Lorsque Fecteau ouvrit la porte le lendemain matin pour entrer dans l’école, il ne put s’empêcher de lâcher un soupir de découragement. Courage, une journée et ensuite la paix pour la fin de semaine! Il marcha d’un pas rapide, il était nerveux. Jetant des coups d’œil partout autour de lui, il prit la direction des casiers. Il n’avait pas envie de se faire insulter dès son entrée. Il avait presque atteint son casier quand l’espoir de s’en tirer sans moqueries le quitta. Il saisit son cadenas et essaya de faire le code, mais il resta immobile malgré lui. Un peu comme s’il avait été hypnotisé. Malheureusement, il le savait, il ne bougeait plus parce qu’il était pratiquement pétrifié. Il avait reconnu cette voix grave l’interpeller. C’était celui qu’il détestait le plus au monde et il n’avait pas la force de l’affronter. Pas en ce moment. Il savait déjà quel était son cours. Sans répondre au gars, Fecteau ramassa tous ses livres et referma la case. Lorsqu’il repartit, il se mit à marcher encore plus rapidement que lorsqu’il était entré. L’autre le suivait et cherchait à le ridiculiser en public.
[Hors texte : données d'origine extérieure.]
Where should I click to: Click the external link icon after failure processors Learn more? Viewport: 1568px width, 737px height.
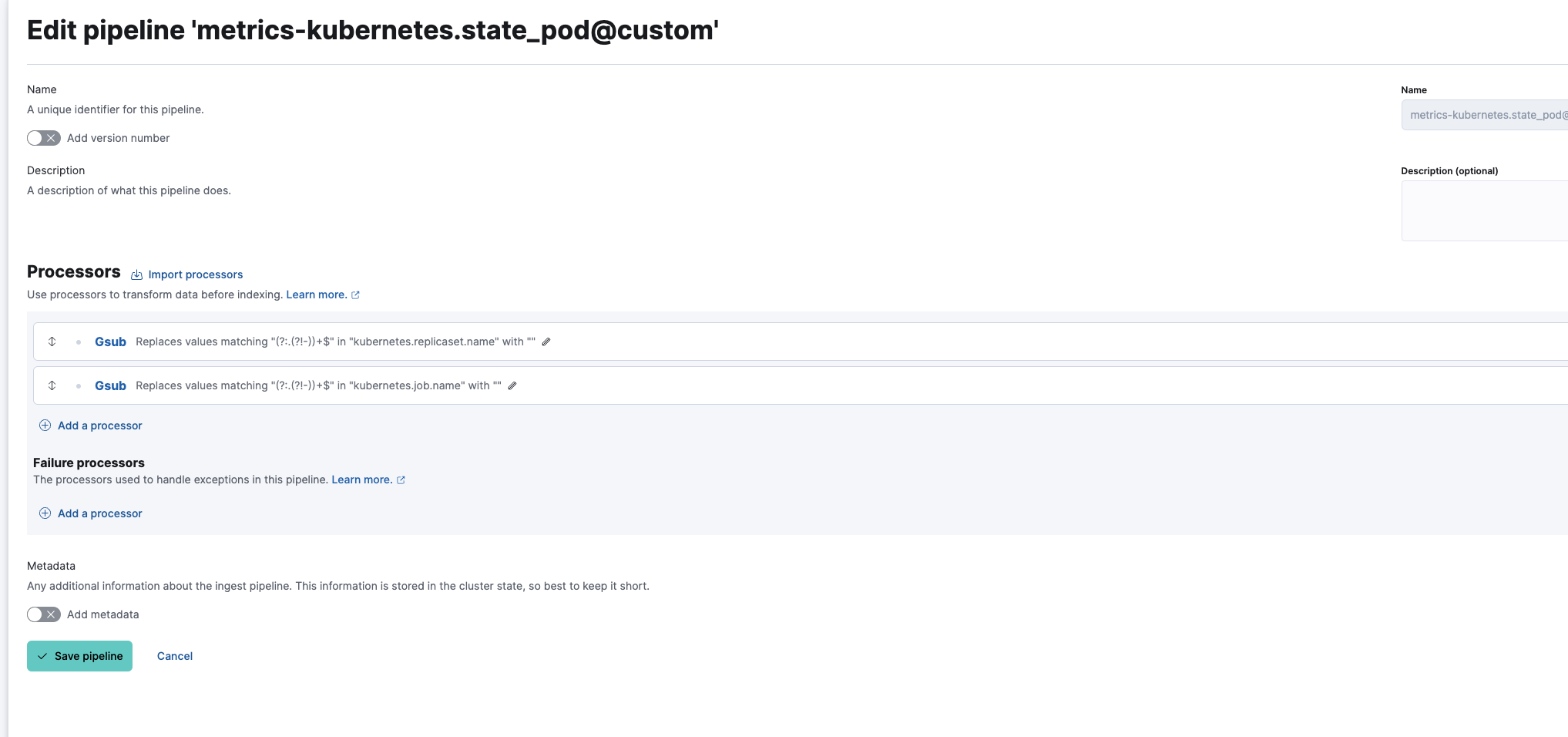[x=401, y=479]
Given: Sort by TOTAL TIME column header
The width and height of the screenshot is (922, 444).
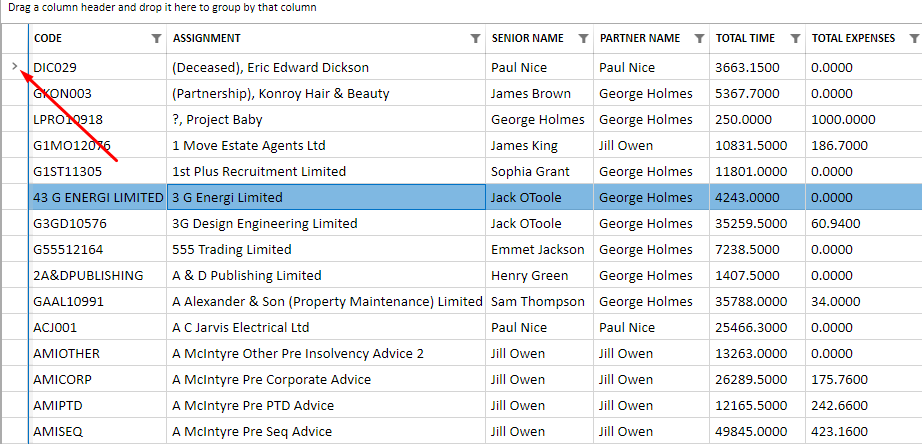Looking at the screenshot, I should pos(745,39).
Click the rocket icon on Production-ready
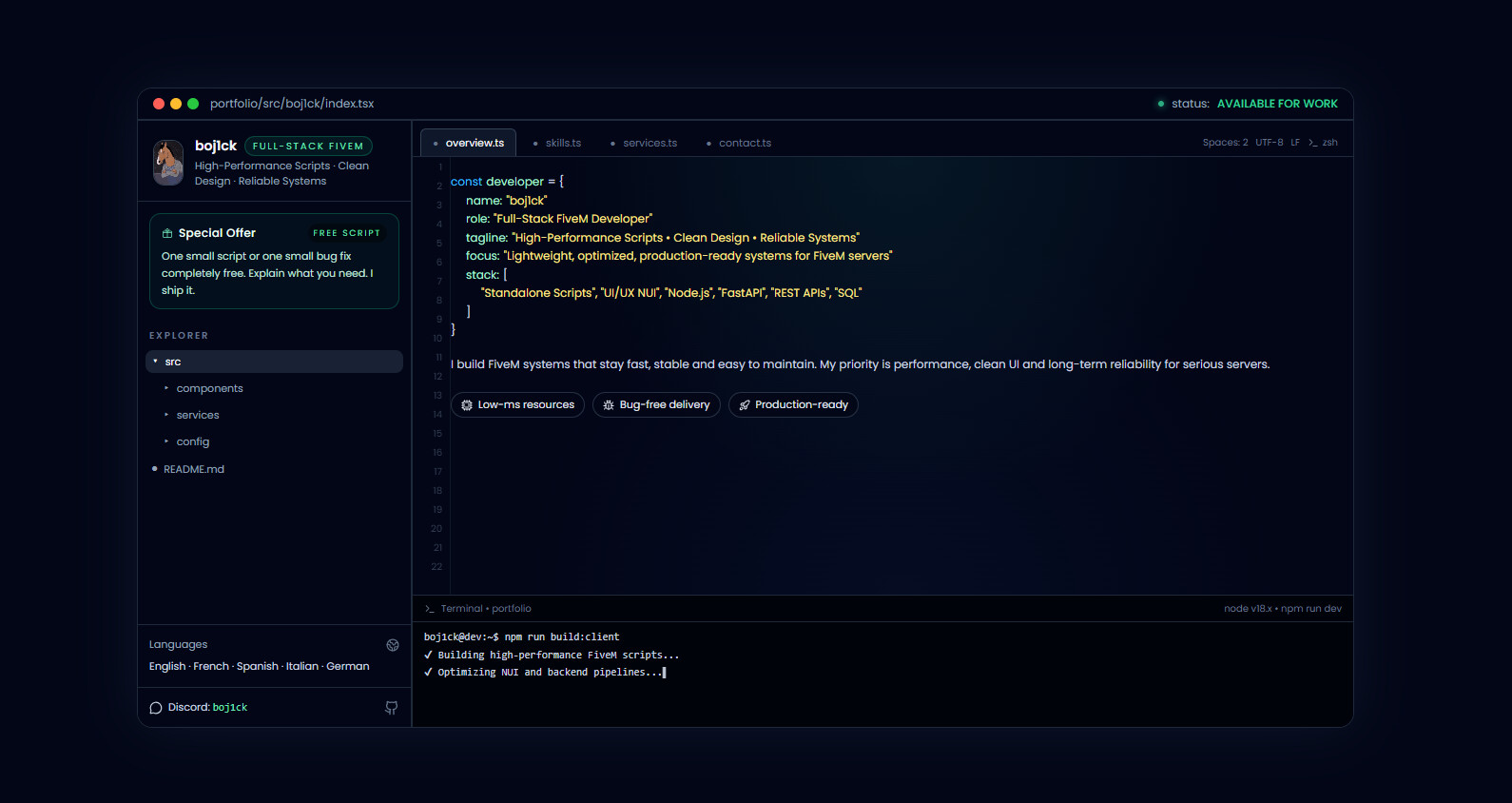 [x=745, y=405]
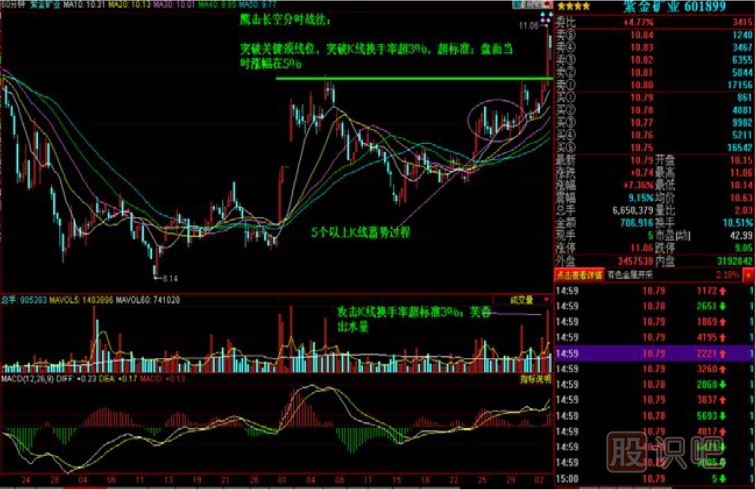Select the 卖① ask price row at 10.80
The height and width of the screenshot is (490, 755).
coord(651,85)
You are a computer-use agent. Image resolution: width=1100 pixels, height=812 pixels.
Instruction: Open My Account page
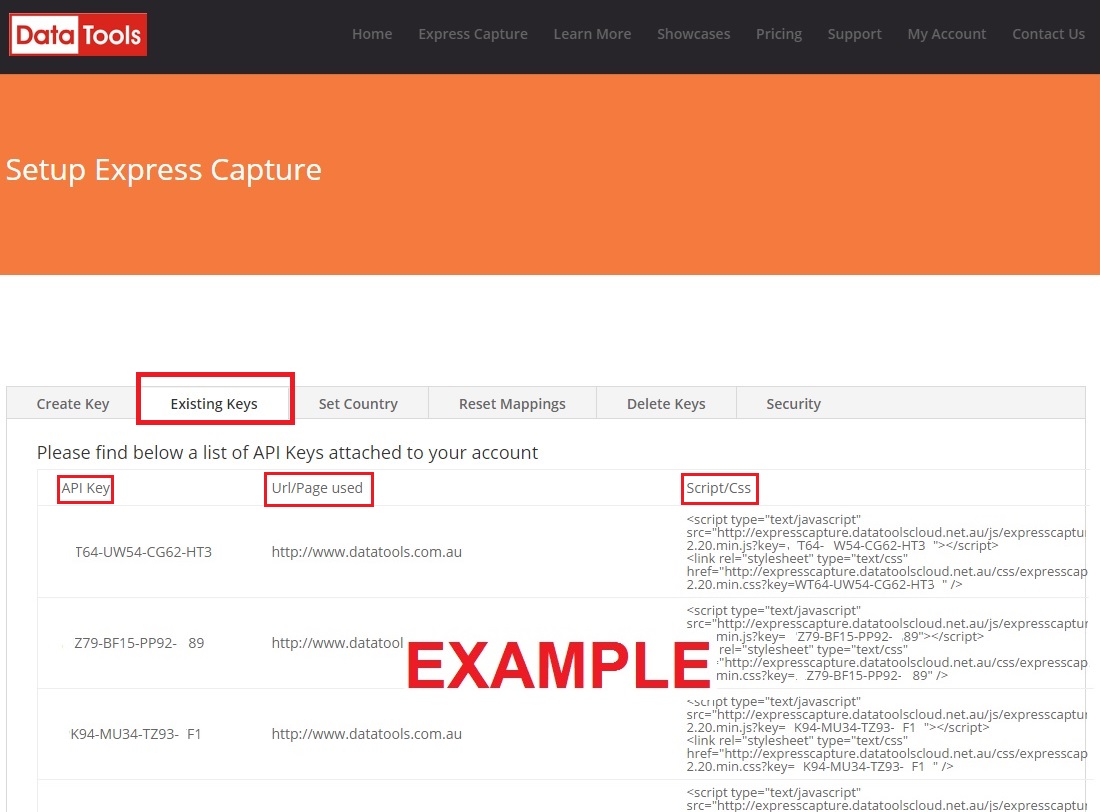click(946, 34)
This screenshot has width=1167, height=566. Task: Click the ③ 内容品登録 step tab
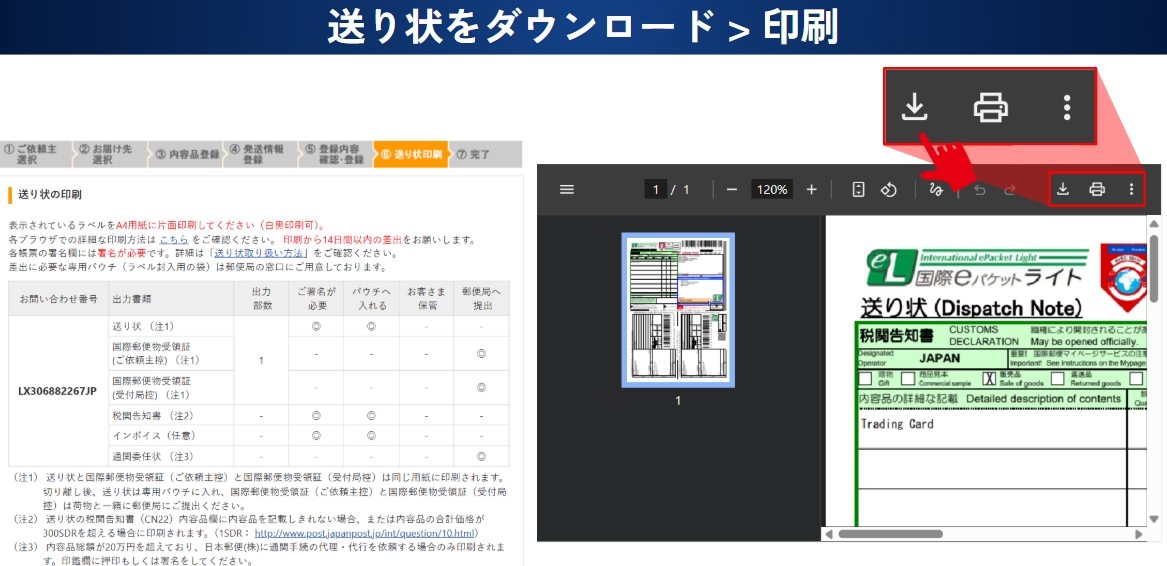click(185, 154)

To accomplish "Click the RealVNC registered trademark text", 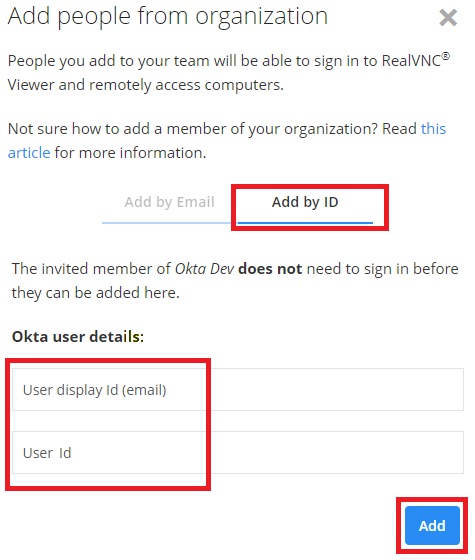I will point(416,60).
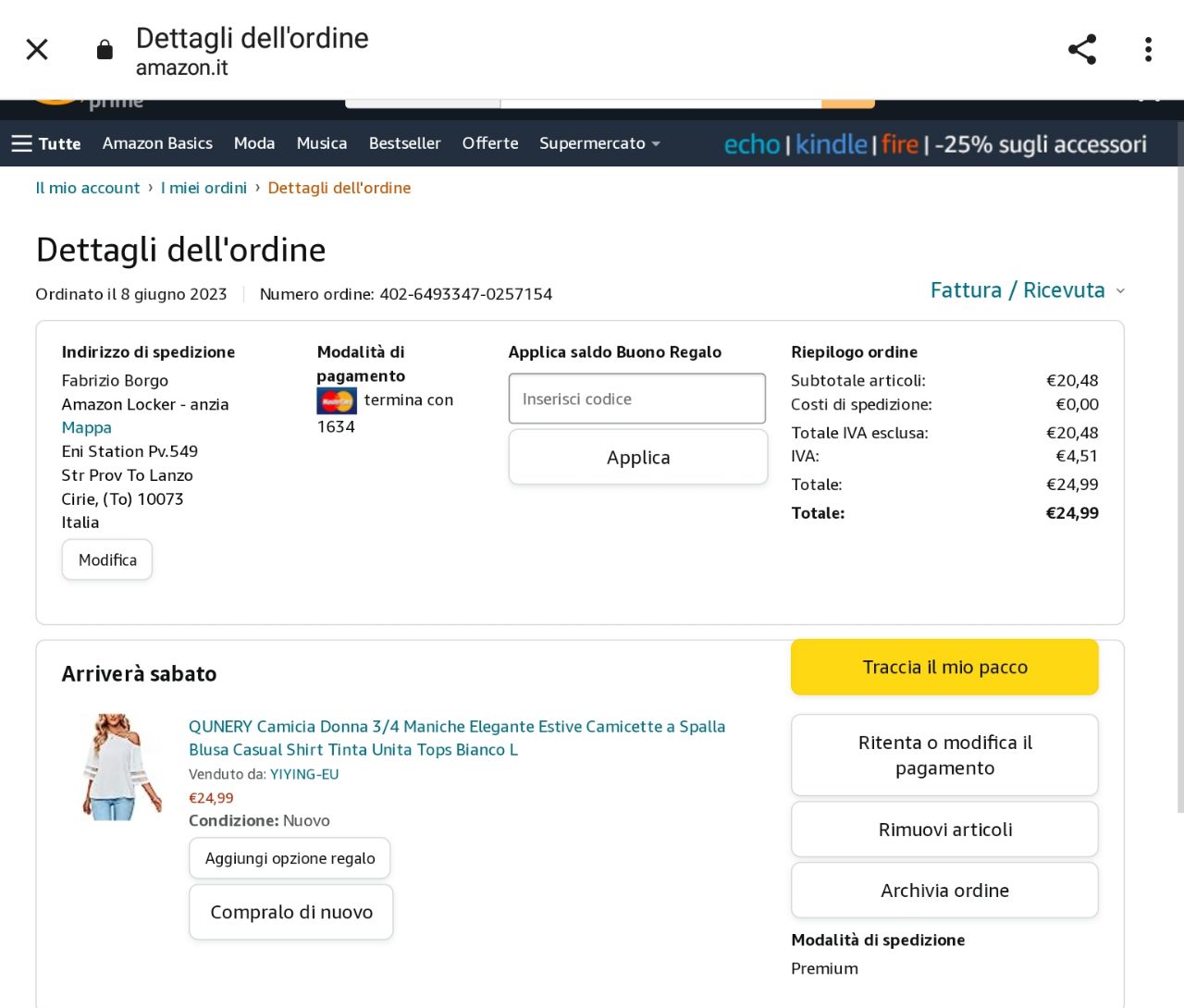Click the Inserisci codice input field
The width and height of the screenshot is (1184, 1008).
point(636,399)
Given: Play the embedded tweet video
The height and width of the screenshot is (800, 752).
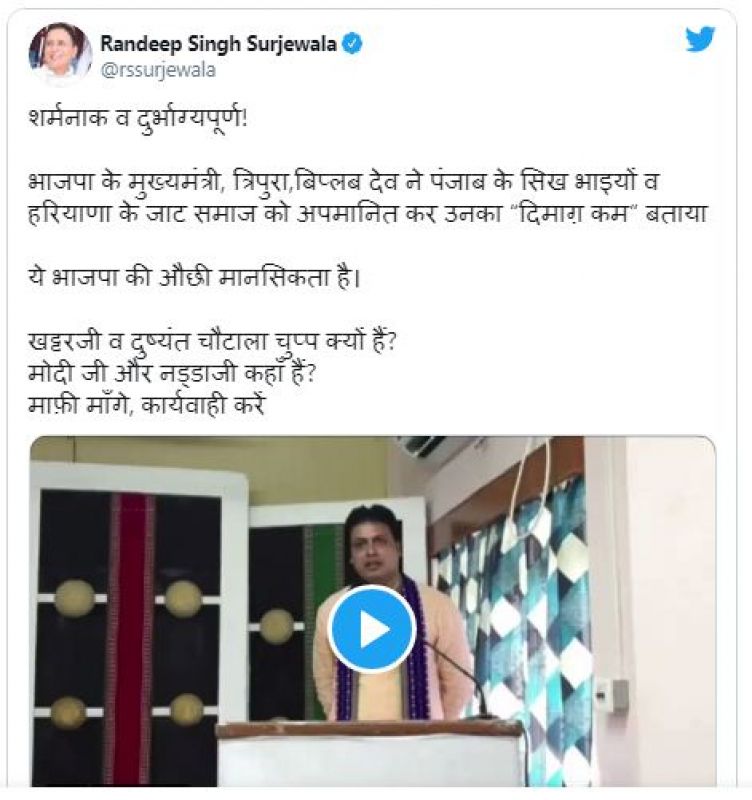Looking at the screenshot, I should 372,629.
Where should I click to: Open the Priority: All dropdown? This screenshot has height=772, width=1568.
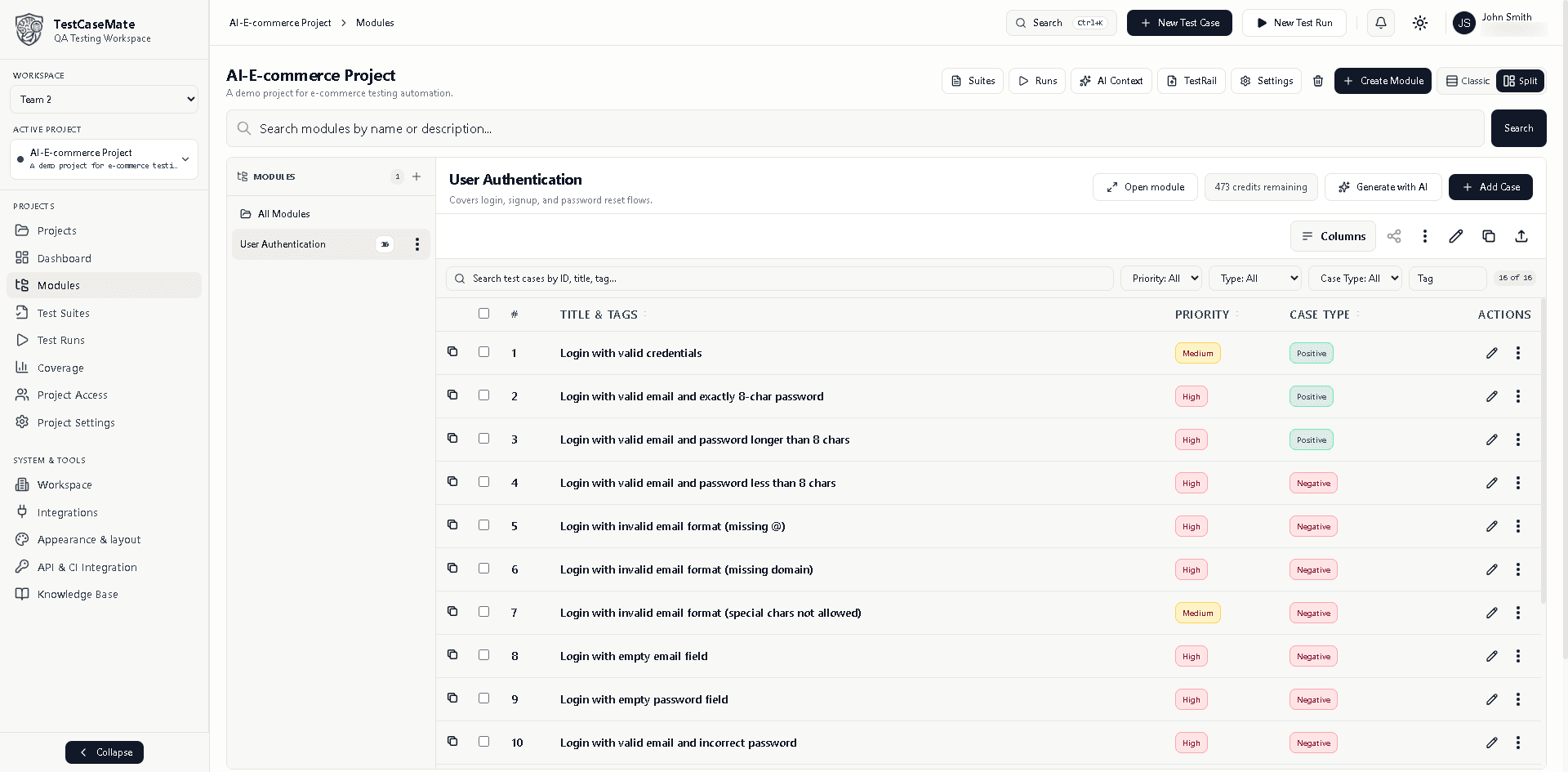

Malgré les croyances populaires, il n’avait jamais été capable de s’habituer. Les insultes que le gars criait un peu plus loin en arrière, en ce vendredi matin, faisaient aussi mal que la première insulte qu’il avait reçu en septembre de l’année précédente. Il n’en pouvait plus. Bien que tous les gens croyaient qu’à la longue on pouvait s’habituer à se faire insulter, Fecteau n’en avait jamais été capable. Il tourna à droite pour s’engouffrer dans un corridor donnant accès à plusieurs salles de classe. François retint son souffle lorsqu’il vit le gars passer à toute allure. À présent, il avait l’air furieux seulement parce qu’il avait envie de l’insulter et que ça ne semblait pas atteindre Fecteau. Alors, lorsque le gars fut un peu plus loin, François Fecteau se laissa tomber sur le sol et s’adossa sur le mur. Sans crier gare, sa respiration devint plus saccadée et des larmes se mirent à couler le long de ses joues. Il aurait tout donné et tout sacrifié pour devenir l’homme invisible.